Was mich bei der Lepanto-Geschichte wirklich stört, ist die Ankündigung im Programm des Carnevale, die Schlacht am ersten Wochenende zu thematisieren. Vor SS. Giovanni e Paolo hatten sie kaum Publikum und so versuchen sie, ihr Thema auch den Menschen aufzudrängen, die damit nichts zu tun haben wollen. Und ausgerechnet im Karneval, in dem ja das Volk die Themen bestimmen darf und nicht die Regierung. Das ist wirklich böse.

Cordiali saluti, Andreas

Andreas Götz hat gesagt…

Ich hatte wieder zu viel geschrieben und evtl. ist der zweite Teil meines Textes nicht angekommen. Daher hier ein zweiter Versuch:


Luigi Brugnaro, der Bürgermeister von Venedig, ist auch von den Wählern der Lega gewählt worden, aber erst im zweiten Wahlgang, im ersten hatten sie 12%. Die Lega ist also Brugnaros wichtigster Koalitionspartner. Er hat ihnen zwei von zehn Sitzen in der Giunta gegeben, was ihnen eigentlich zu wenig ist. Dann hat er noch einige „consigliere delegato“ ernannt, unter anderem ist dies Gianni Giusto von der Lega, der Herr in der schwarzen Jacke hinter Brugnaro auf deinem Foto. Brugnaro ist zu allererst Unternehmer und er hält die Lega so klein wie es geht. Dafür besucht er aber ihre Veranstaltungen und wertet sie damit auf. Politik kennt keine Moral. Die in Venedig wegen Brugnaro mit den Augen rollen sind zuallererst die, die ihn nicht gewählt haben. Und es betrifft vor allem die von ihm vorgeschlagene Route für die Kreuzfahrtschiffe und seine Eingriffe in die Museen der Stadt. Aber das ist ein anderes Thema.

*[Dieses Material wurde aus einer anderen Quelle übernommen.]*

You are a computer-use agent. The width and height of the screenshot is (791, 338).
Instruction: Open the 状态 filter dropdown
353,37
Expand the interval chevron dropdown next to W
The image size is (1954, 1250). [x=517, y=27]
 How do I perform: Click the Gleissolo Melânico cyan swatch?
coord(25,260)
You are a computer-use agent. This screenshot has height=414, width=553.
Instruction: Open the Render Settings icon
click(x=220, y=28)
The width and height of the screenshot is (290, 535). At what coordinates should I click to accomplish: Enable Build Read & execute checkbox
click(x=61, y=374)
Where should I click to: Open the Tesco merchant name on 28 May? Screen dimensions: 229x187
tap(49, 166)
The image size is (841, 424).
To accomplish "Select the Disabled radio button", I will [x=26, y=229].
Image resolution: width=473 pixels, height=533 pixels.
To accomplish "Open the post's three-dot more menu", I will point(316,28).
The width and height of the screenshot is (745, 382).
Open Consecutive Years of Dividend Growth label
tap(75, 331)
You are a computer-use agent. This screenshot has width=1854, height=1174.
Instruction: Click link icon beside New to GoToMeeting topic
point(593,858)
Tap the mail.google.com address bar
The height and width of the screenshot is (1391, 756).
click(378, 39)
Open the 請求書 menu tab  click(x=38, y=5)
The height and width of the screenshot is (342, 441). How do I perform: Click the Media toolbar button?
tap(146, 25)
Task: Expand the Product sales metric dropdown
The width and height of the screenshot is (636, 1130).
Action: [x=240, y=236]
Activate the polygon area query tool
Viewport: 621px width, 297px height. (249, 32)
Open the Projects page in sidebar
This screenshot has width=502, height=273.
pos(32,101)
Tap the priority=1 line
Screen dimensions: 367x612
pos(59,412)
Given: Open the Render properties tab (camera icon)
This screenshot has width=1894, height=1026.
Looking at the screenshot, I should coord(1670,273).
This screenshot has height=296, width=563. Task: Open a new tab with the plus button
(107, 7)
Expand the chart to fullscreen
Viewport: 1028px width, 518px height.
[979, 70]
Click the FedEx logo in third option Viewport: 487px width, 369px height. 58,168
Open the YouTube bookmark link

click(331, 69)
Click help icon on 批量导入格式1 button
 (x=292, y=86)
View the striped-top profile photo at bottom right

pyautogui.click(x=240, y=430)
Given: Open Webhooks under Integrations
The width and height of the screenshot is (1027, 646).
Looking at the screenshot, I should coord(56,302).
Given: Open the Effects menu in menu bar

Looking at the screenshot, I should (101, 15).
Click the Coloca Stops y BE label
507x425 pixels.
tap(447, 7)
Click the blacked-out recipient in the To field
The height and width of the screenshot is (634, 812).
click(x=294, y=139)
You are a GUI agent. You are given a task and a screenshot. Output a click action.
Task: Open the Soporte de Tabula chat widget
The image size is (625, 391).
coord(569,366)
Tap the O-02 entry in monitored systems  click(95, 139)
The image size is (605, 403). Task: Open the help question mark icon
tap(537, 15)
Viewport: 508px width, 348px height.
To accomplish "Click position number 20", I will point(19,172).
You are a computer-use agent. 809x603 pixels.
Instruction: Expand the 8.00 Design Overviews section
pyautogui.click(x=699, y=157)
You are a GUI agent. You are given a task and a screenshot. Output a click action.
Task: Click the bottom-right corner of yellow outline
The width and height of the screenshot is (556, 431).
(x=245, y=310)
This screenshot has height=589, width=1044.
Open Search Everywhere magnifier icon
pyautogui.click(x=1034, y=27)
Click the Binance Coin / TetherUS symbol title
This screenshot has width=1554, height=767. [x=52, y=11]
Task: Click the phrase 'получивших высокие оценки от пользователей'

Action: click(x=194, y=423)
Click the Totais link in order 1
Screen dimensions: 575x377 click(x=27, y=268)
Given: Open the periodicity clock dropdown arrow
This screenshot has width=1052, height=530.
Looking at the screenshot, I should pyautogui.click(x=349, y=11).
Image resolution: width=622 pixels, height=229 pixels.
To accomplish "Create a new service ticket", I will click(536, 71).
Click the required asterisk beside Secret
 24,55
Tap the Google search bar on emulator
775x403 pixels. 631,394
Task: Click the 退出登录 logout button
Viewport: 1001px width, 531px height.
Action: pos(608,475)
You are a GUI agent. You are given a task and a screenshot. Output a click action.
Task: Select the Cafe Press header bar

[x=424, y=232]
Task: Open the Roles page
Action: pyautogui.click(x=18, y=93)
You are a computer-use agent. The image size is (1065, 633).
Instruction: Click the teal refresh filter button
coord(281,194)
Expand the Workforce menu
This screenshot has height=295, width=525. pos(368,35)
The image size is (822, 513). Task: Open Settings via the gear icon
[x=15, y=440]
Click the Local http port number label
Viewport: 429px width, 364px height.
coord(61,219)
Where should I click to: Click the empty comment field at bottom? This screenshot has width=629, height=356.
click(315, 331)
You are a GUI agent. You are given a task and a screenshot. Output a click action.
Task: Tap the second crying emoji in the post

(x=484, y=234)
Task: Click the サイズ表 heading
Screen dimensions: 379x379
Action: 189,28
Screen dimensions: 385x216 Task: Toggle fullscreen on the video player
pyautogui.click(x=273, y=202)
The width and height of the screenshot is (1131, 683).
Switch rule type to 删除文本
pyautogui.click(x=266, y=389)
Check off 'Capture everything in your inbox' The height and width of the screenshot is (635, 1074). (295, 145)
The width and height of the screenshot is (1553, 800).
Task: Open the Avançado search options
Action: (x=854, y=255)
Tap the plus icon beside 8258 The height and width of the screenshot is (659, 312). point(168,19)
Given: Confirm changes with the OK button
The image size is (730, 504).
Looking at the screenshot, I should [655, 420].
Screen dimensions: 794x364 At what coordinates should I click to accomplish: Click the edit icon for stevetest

Was mich bei der Lepanto-Geschichte wirklich stört, ist die Ankündigung im Programm des Carnevale, die Schlacht am ersten Wochenende zu thematisieren. Vor SS. Giovanni e Paolo hatten sie kaum Publikum und so versuchen sie, ihr Thema auch den Menschen aufzudrängen, die damit nichts zu tun haben wollen. Und ausgerechnet im Karneval, in dem ja das Volk die Themen bestimmen darf und nicht die Regierung. Das ist wirklich böse.

Cordiali saluti, Andreas

ebbonn hat gesagt…

Herzlichen Dank für die beiden Einträge, Andreas, und Deine Zeit und Mühe.
Das sind Zusammenhänge, die mir bisher SO nicht klar sind, Südtirol z. B., obwohl ich sogar kindliche Erinnerungen an Nachrichten über die Bombenzeit dort habe.

Der stetige Verlust von venezianisch kolonisierten Inseln - Negroponte, Kykladen, Zypern, Kreta - an das osmanische Reich über einen Zeitraum von 200 Jahren klang schon in einigen meiner Einträge an. Da Du das Thema Zypern und Marcantonio Bragadin hier ausführlicher erwähnst, will ich bald mal einen ergänzenden Eintrag dazu schreiben und, mit Deiner Erlaubnis, dabei auf Deinen Text zurück greifen. Unter dem Karnevalstitel hier hat er vielleicht nicht die verdiente Aufmerksamkeit.

Deinen Ärger über die Platzierung des Lega-Themas Lepanto im Karneval kann ich gut nachvollziehen, aber pragmatisch wird das genauso wenig werden wie im Oktober. Wer geht im Februar eine "Seeschlacht" gucken? Die VenezianerInnnen nicht, die KarnelvalstouristInnen auch nicht.